With Shared Microexponents, A Little Shifting Goes a Long Way
- Bita Darvish Rouhani ,
- Ritchie Zhao ,
- Venmugil Elango ,
- Rasoul Shafipour ,
- Mathew Hall ,
- Maral Mesmakhosroshahi ,
- Ankit More ,
- Levi Melnick ,
- Maximilian Golub ,
- Girish Varatkar ,
- Lai Shao ,
- Gaurav Kolhe ,
- Dimitry Melts ,
- Jasmine Klar ,
- Renee L'Heureux ,
- Matt Perry ,
- Doug Burger ,
- Eric Chung ,
- Zhaoxia (Summer) Deng ,
- Sam Naghshineh ,
- Jongsoo Park ,
- Maxim Naumov
ISCA '23: Proceedings of the 50th Annual International Symposium on Computer Architecture |
This paper introduces Block Data Representations (BDR), a framework for exploring and evaluating a wide spectrum of narrow-precision formats for deep learning.
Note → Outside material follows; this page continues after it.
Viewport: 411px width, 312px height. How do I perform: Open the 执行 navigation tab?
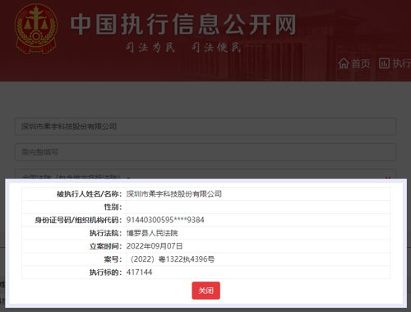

It enables comparison of popular quantization standards, and through BDR, new formats based on shared microexponents (MX) are identified, which outperform other state-of-the-art quantization approaches, including narrow-precision floating-point and block floating-point. MX utilizes multiple levels of quantization scaling with ultra-fine scaling factors based on shared microexponents in the hardware. The effectiveness of MX is demonstrated on real-world models including large-scale generative pretraining and inferencing, and production-scale recommendation systems.